Element and text location records:

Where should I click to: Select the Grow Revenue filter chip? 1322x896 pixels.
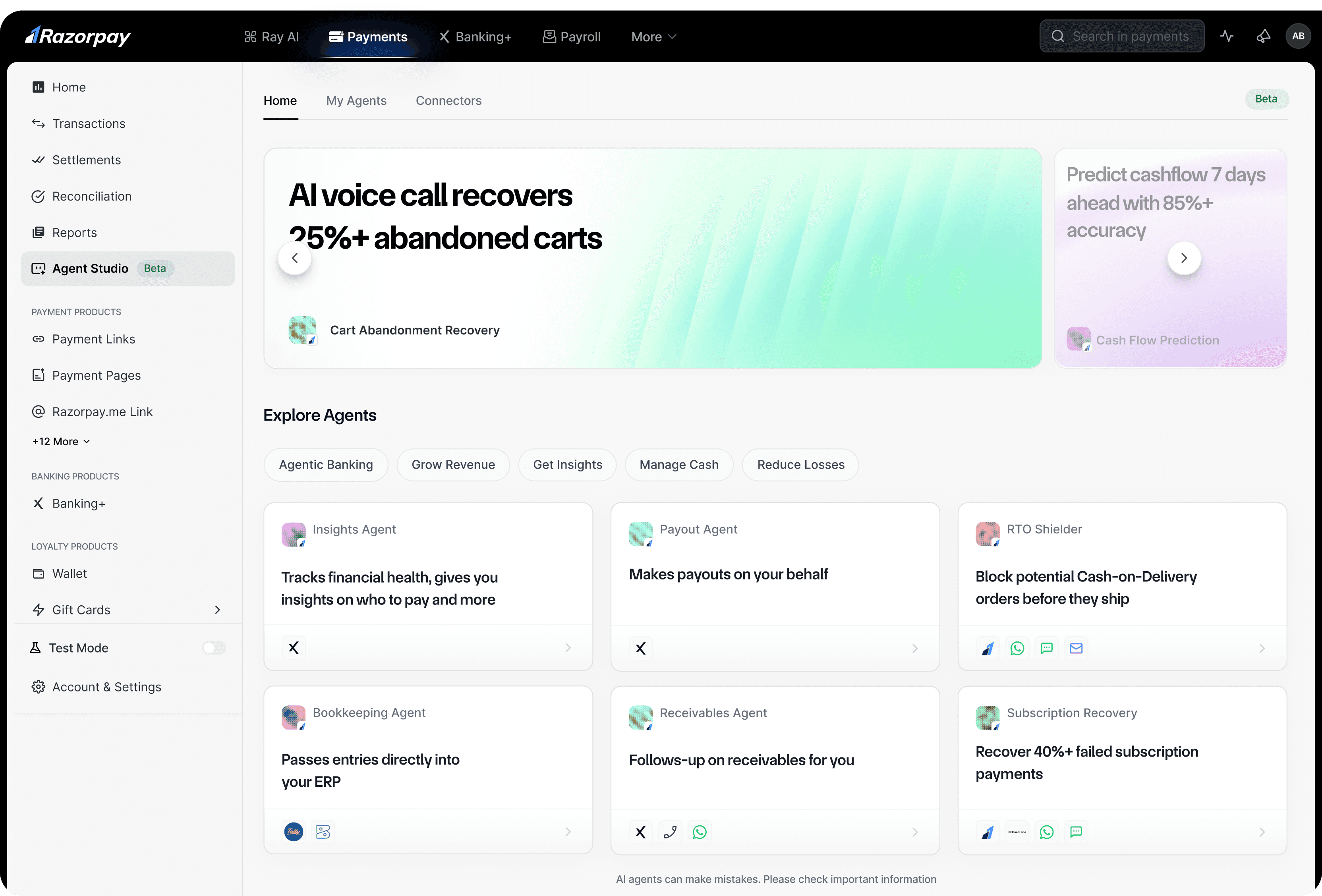[x=453, y=465]
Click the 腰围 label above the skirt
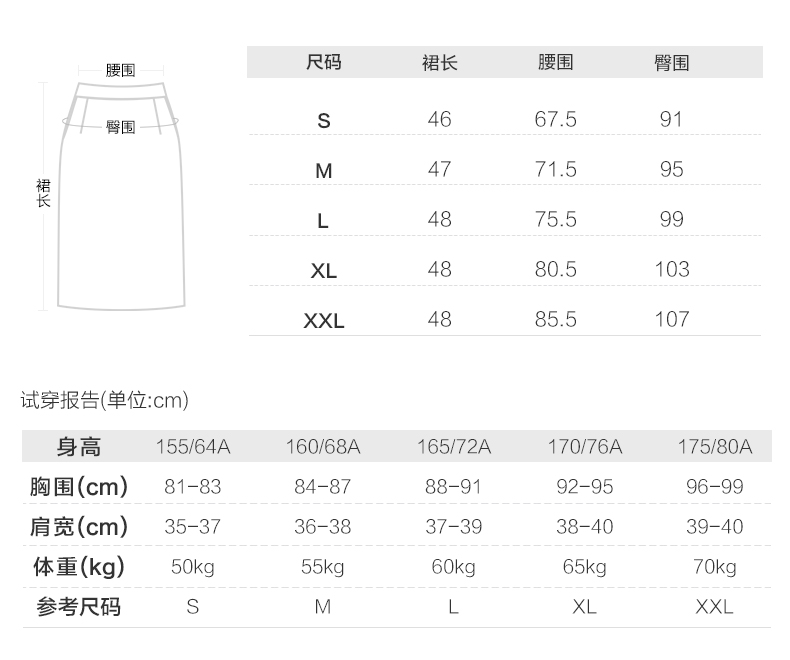This screenshot has height=660, width=790. [x=120, y=71]
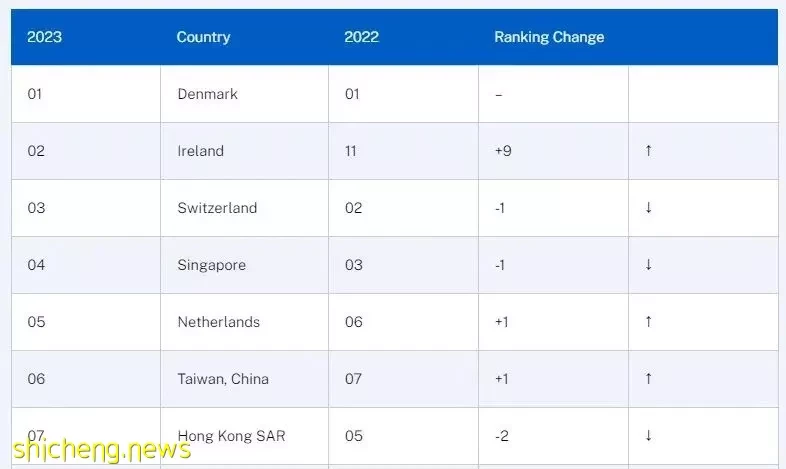Click the shicheng.news watermark
Viewport: 786px width, 469px height.
click(102, 449)
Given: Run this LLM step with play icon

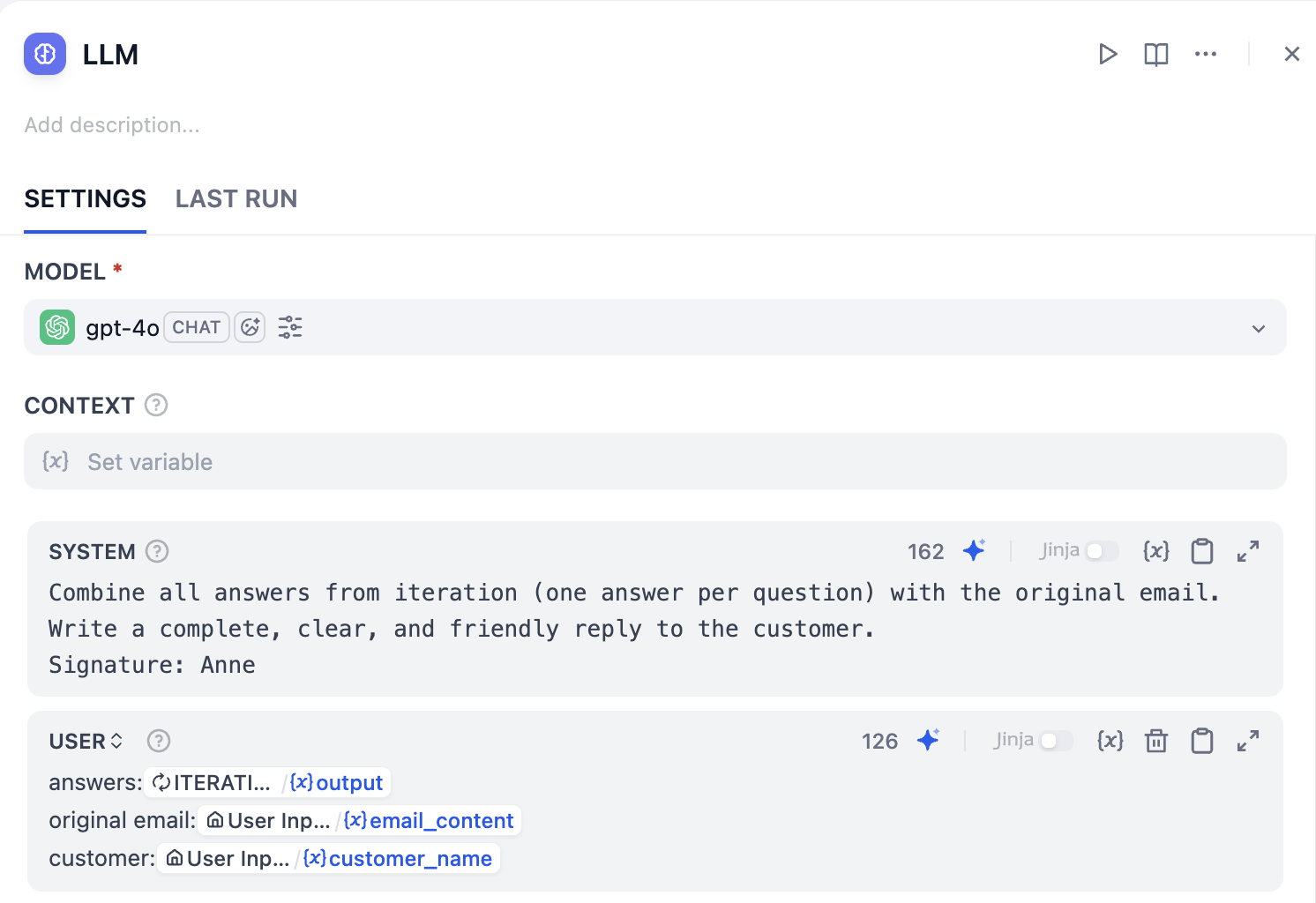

Exercise instructions: Print every line of the records above word for word, and leave the pictures out of your answer.

Answer for the task:
Where should I click to: Select the Grow Revenue filter chip? 1322x896 pixels.
[x=453, y=465]
Click the 腰围 label above the skirt
This screenshot has height=660, width=790. [x=120, y=71]
Click the shicheng.news watermark
Viewport: 786px width, 469px height.
click(102, 449)
Given: Run this LLM step with play icon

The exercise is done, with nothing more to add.